Not the blistering heat, not American Taylor Fritz and not even distractions from his own suite.
Djokovic ground out a 6-1, 6-4, 6-4 quarterfinal win over Fritz at Arthur Ashe Stadium, one that kept alive his bid for a historic 24th Grand Slam title.
That would tie Margaret Court’s all-time majors record, and extend his own men’s mark.
And the star Serb is two wins away.
“This is the sport that has given me so much in my life, coming from Serbia, war-torn country when I was growing up, I faced a lot of adversity growing up and I had to endure a lot to even get a shot to travel and play international sport,” Djokovic said in an on-court interview. “I’ve been playing on this court for so many years, so many epic matches. I can’t wait for another one in a few days time.”

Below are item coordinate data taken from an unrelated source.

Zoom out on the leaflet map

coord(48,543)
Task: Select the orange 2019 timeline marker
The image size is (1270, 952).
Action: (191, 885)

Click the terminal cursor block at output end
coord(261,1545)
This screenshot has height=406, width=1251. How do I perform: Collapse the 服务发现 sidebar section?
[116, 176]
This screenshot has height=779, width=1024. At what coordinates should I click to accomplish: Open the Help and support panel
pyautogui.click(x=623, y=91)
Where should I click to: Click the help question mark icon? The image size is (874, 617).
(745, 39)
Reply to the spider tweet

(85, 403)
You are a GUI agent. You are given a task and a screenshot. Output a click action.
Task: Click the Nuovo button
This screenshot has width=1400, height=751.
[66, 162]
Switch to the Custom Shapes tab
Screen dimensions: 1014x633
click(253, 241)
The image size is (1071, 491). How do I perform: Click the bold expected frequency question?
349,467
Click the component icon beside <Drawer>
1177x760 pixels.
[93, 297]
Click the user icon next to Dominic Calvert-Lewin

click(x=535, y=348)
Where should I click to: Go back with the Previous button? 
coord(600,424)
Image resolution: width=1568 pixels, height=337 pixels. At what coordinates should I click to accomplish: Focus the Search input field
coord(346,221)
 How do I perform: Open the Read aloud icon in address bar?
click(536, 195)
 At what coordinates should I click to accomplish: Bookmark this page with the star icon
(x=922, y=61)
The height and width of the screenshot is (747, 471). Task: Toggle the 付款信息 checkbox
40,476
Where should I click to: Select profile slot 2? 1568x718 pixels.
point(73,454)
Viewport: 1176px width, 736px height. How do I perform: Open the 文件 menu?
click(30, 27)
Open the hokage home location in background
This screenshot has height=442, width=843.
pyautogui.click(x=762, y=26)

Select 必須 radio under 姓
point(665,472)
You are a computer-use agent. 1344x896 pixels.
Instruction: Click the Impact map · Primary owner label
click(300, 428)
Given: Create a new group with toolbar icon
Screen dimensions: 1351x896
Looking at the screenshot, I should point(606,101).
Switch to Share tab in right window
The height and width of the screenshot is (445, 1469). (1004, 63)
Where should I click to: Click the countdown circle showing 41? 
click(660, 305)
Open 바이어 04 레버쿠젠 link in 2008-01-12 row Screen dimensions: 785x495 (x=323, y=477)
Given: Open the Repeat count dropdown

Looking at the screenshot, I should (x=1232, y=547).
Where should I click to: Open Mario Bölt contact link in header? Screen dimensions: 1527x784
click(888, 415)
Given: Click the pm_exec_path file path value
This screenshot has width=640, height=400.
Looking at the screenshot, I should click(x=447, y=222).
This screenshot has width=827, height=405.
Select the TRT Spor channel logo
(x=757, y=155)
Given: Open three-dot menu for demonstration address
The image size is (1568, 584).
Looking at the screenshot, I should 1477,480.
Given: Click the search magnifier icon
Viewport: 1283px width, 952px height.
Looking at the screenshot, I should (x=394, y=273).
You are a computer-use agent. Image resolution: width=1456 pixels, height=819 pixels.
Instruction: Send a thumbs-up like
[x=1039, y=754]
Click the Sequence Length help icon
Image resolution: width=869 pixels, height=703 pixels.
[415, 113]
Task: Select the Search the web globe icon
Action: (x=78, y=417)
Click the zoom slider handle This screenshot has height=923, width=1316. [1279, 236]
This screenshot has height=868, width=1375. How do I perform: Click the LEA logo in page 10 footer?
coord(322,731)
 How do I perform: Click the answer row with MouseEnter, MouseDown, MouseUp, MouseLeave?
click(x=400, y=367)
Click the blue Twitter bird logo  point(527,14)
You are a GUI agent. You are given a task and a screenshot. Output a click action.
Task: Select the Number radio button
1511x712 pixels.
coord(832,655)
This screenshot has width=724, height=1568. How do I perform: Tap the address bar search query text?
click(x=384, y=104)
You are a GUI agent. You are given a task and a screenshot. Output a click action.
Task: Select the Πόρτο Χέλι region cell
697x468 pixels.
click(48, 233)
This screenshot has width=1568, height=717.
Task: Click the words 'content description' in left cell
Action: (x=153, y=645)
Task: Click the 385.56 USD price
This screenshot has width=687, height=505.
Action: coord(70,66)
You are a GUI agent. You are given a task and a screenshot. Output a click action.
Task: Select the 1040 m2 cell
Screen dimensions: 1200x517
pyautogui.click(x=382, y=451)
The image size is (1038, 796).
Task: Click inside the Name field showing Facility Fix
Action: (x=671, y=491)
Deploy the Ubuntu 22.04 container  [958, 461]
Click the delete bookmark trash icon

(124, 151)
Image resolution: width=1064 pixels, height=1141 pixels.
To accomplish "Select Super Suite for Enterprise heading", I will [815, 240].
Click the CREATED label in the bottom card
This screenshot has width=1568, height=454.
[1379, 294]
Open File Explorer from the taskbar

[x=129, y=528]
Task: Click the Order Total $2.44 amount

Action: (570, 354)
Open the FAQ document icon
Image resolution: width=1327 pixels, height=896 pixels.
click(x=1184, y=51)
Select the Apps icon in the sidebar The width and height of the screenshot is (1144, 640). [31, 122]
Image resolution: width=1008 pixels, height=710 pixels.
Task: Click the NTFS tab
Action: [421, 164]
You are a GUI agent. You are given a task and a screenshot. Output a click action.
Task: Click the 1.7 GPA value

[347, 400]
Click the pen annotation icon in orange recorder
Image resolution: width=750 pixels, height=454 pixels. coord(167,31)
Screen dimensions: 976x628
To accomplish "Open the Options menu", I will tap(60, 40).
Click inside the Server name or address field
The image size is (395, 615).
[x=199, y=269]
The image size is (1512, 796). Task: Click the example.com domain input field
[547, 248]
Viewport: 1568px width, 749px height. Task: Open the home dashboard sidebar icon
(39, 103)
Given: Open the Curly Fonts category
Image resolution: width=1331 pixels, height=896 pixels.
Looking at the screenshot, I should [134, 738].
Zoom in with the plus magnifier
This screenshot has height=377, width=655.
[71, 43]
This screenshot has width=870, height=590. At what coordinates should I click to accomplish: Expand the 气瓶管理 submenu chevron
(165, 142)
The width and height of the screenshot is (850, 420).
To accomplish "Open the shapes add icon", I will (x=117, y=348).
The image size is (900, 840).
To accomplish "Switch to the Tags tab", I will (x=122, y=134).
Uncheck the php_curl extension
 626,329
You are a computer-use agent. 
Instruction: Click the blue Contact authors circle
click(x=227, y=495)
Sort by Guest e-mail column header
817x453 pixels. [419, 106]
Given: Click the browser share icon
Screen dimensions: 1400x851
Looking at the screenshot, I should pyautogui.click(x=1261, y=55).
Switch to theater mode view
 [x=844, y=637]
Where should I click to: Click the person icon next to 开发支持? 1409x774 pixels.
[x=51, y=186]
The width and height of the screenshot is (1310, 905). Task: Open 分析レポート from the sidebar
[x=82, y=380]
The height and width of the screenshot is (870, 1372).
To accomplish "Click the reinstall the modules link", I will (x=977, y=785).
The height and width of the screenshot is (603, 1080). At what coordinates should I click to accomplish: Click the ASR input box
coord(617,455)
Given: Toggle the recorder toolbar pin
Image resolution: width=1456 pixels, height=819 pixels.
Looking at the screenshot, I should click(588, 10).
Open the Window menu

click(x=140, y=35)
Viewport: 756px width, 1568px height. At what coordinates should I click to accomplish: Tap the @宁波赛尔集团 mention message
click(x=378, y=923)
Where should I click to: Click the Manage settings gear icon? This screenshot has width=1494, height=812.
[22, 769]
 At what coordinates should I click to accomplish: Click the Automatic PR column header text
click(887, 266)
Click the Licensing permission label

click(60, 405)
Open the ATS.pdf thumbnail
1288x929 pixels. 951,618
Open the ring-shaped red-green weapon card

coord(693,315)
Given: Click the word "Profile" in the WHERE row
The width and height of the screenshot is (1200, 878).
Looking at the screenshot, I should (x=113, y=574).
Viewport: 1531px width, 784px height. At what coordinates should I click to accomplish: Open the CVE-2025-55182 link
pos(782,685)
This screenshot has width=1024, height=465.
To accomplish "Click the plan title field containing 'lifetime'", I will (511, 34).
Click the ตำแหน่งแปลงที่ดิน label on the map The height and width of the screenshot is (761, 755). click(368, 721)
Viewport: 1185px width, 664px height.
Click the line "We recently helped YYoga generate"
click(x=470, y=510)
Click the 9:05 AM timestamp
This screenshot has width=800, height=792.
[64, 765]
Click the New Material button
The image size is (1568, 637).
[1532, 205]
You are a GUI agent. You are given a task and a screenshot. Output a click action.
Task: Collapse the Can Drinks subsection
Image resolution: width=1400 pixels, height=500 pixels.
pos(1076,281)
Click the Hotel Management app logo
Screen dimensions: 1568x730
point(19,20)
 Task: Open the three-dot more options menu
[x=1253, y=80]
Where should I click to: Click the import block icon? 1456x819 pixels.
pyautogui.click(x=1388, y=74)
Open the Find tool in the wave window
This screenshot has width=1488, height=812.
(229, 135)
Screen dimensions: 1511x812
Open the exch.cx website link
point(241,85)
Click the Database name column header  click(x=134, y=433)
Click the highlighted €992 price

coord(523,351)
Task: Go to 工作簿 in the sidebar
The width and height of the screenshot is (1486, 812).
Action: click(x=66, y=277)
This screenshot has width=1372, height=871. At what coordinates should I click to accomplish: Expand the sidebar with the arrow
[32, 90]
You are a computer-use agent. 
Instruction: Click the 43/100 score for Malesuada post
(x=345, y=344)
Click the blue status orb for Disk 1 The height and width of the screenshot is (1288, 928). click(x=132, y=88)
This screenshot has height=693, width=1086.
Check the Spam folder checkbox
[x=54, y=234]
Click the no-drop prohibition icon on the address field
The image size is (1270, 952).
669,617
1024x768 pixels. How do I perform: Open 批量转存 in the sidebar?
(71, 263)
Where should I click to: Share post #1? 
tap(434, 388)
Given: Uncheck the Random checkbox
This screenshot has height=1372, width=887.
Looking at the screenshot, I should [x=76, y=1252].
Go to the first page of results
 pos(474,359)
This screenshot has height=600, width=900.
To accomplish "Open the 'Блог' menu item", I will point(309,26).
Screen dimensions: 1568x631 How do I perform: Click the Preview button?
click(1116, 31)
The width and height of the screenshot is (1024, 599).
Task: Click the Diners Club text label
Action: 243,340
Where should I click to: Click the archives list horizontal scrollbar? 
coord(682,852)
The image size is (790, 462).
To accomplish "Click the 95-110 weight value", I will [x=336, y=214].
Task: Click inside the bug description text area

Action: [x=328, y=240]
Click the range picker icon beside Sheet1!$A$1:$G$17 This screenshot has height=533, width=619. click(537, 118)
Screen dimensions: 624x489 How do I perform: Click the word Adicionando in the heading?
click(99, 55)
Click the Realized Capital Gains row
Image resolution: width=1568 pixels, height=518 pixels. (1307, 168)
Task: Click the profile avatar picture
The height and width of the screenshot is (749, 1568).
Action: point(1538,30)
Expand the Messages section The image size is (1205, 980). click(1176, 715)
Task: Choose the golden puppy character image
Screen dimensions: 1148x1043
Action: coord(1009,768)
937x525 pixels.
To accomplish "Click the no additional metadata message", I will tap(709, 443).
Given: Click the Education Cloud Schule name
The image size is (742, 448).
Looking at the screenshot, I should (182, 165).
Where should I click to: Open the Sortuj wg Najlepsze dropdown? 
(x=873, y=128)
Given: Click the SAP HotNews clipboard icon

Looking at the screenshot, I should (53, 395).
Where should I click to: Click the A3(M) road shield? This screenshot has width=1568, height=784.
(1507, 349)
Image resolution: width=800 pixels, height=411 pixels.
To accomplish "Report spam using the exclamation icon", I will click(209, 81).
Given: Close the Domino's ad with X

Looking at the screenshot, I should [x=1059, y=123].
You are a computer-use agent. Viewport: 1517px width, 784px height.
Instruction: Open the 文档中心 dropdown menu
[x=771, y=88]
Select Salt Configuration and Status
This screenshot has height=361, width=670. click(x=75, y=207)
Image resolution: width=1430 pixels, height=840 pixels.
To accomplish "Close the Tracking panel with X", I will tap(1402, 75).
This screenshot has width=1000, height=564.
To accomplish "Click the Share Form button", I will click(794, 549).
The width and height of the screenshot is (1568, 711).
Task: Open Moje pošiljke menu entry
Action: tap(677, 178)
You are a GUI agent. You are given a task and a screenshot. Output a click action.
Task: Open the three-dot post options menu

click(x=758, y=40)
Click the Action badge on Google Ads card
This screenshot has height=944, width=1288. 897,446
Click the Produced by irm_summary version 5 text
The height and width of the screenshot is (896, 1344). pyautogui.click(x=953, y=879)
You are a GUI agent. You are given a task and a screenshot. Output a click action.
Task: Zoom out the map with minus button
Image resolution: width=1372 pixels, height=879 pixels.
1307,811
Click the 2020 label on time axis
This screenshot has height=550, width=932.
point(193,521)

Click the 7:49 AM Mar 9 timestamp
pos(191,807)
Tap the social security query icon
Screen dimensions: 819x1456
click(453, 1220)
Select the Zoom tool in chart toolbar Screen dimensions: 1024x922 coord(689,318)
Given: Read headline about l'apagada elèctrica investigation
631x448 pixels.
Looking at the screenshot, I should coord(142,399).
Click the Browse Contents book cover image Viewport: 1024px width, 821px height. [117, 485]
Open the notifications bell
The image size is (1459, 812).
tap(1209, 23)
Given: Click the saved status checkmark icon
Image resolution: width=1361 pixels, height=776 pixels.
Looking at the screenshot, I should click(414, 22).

It’ll be his 47th Grand Slam semi — a record for men — and come versus another American, either Frances Tiafoe or Ben Shelton.
“It’s going to be an American player, for sure. I have to be ready for a great battle,” said Djokivic. “Both of the guys I’m going to face eventually — Shelton and Tiafoe — have a lot of charisma. They bring a lot of energy on the court. They’re very quick, very powerful.”
Djokovic was quick and powerful enough to win six of the nine break points he got on the ninth-seeded Fritz.
After Fritz, 25, looked outclassed in a 43-minute first set, he settled down in a close 6-4 second and grew into the game.
The crowd started to get behind him, something that seemed to poke the bear.
It triggered Djokovic, who started pumping his fist and yelling back at the fans.
“It’s expected, of course, that people are backing the home player. And there’s nothing wrong with that,” Djokovic said. “I actually like the energy, like the atmosphere on center court here … people are getting into it.”
With Djokovic serving at deuce up 4-3 in the third, a fan yelled after his serve went in. Fritz hit a backhand return deep to the baseline, and — after Djokovic heard a fan yell ‘out!’ — seemed to stop tracking it mid-point.
He scrambled to return the deep ball, and the Serb only returned one ball after that.
Fritz took the point with a backhand winner to get the advantage, and Djokovic roared toward his suite.
After Djokovic got broken on the next point to even the set at 4-all, he pointed to his suite and told somebody to get out.
“He was actually in the box where some of my friends were. I don’t know who the guy was; but yeah, I was pretty annoyed by him at that point. I was communicating with my friends to have a little chat with him,” Djokovic laughed.
“I’m actually glad the crowd wants to get into it, because it means the match is interesting, that they want to be part of it, that they’re having fun. At the end of the day, they pay to come and watch you play, so we try to put on a show. … Sometimes [they] might have an interaction with the player, like this guy. I’m sorry for him, but he was really annoying at that point.”
Fritz is still looking for his first win at a major versus a top-10 foe after 11 tries.
He was 2 of 12 on break points, and 1 of 6 in that galling third set.
“I had chances in the third. I started stringing some good points together, giving myself breakpoint opportunities, I was holding. I didn’t take my chances,” Fritz said. “He was solid, and I didn’t perform well enough on a lot of the big points.”
But it was his own suddenly shaky serve that he’ll rue, losing just one service game in the entire Open before dropping six to Djokovic.
“I’m probably not going to play tennis for the next week. I hope when I come back in a week I’ll remember how to serve,” said Fritz.
“It wasn’t there at all. I served awful. It sucks.”